You Already Know the Answer
You have never walked into a kitchen, found a hot meal on the table, and assumed nobody cooked it. You have never received a text message and concluded your phone randomly generated the words. You know better. We all do. And that common sense is at the heart of why a scientist believes in a Creator.
Every single day you operate on a principle so basic it barely feels like a principle at all. Effects have causes. Hot meals require cooks. Houses require builders. Messages require senders. This is not religion. This is the ordinary reasoning you use before your first cup of coffee.
So here is the question everything else depends on: If every effect requires a sufficient cause, what caused the universe itself to exist?
What the Big Bang Cannot Answer
Proponents of the standard cosmological model argue that the universe began approximately 13.8 billion years ago from an incomprehensibly dense, hot initial state. The model makes real predictions that have been confirmed — cosmic background radiation, the expansion of space, the ratio of hydrogen to helium. These are genuine achievements and they deserve honest acknowledgment.
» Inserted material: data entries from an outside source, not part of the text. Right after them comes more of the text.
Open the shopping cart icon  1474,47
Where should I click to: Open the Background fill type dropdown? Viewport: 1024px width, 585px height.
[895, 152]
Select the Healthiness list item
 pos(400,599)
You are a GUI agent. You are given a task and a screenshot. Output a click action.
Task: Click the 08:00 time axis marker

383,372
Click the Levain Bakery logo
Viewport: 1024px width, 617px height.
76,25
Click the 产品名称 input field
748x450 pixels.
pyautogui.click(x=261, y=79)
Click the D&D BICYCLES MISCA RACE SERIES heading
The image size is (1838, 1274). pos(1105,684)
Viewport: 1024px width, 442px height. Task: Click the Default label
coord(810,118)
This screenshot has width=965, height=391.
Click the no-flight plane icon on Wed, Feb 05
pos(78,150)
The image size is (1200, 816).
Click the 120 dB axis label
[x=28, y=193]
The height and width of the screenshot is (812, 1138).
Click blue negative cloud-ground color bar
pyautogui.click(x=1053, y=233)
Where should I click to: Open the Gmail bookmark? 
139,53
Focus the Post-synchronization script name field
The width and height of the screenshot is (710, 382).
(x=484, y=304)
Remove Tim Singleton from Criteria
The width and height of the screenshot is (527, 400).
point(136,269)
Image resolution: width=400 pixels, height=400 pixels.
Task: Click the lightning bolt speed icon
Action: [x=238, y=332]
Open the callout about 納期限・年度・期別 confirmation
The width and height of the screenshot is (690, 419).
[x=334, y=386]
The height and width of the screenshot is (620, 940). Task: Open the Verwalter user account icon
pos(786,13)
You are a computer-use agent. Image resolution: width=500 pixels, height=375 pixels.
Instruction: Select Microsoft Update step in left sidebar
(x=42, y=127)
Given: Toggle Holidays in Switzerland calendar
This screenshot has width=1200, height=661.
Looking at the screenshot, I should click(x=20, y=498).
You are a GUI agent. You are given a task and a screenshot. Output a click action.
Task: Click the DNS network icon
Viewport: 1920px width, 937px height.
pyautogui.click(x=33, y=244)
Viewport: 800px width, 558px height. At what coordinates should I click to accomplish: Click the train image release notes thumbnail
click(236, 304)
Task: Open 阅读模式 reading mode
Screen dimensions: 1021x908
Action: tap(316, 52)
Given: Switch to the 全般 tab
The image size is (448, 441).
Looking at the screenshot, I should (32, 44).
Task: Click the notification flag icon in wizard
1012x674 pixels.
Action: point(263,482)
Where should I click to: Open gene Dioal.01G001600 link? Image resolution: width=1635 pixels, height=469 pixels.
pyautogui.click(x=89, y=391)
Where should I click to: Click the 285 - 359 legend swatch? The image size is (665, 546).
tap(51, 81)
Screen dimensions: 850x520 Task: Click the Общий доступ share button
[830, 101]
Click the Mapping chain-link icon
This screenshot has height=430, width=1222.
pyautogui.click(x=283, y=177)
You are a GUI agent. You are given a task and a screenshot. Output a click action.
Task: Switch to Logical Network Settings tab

But describing what happened after the universe began is not the same as explaining why it began at all. And that is the question the Big Bang cannot answer.
The Borde-Guth-Vilenkin theorem — developed by three physicists who were not creationists and were not trying to prove God’s existence — demonstrates that any universe expanding on average throughout its history must have an absolute beginning. Not a recycled beginning. A real one. Alexander Vilenkin himself has stated plainly that cosmologists can no longer hide behind the idea of an eternal universe.
Some propose a multiverse — billions of unobservable universes we can never test or confirm. Others suggest quantum fluctuations in a vacuum. But a quantum vacuum is not nothing. It is a sea of energy governed by physical laws. Where did the vacuum come from? Where did the laws come from? Every escape hatch simply moves the question back one step without answering it.
The late Bill Nowers, a longtime Virginia Christian Alliance advisor, used to compare this to the old story of a philosopher who claimed the earth rested on a great turtle. When asked what the turtle stood on, he replied, “It’s turtles all the way down.” At least that story had a foundation. The naturalistic account of origins, when pressed to its base, has none at all. (For more of Bill’s reasoning, see his article The Real Cause is God here on VCA.)
The God Who Was Already There — Why a Scientist Believes in a Creator
Cause-and-effect reasoning tells us the cause of the universe must be self-existent, eternal, immensely powerful, rational, and personal. Line up those characteristics and you are not describing a vague philosophical idea. You are describing someone. And that someone has not left us guessing.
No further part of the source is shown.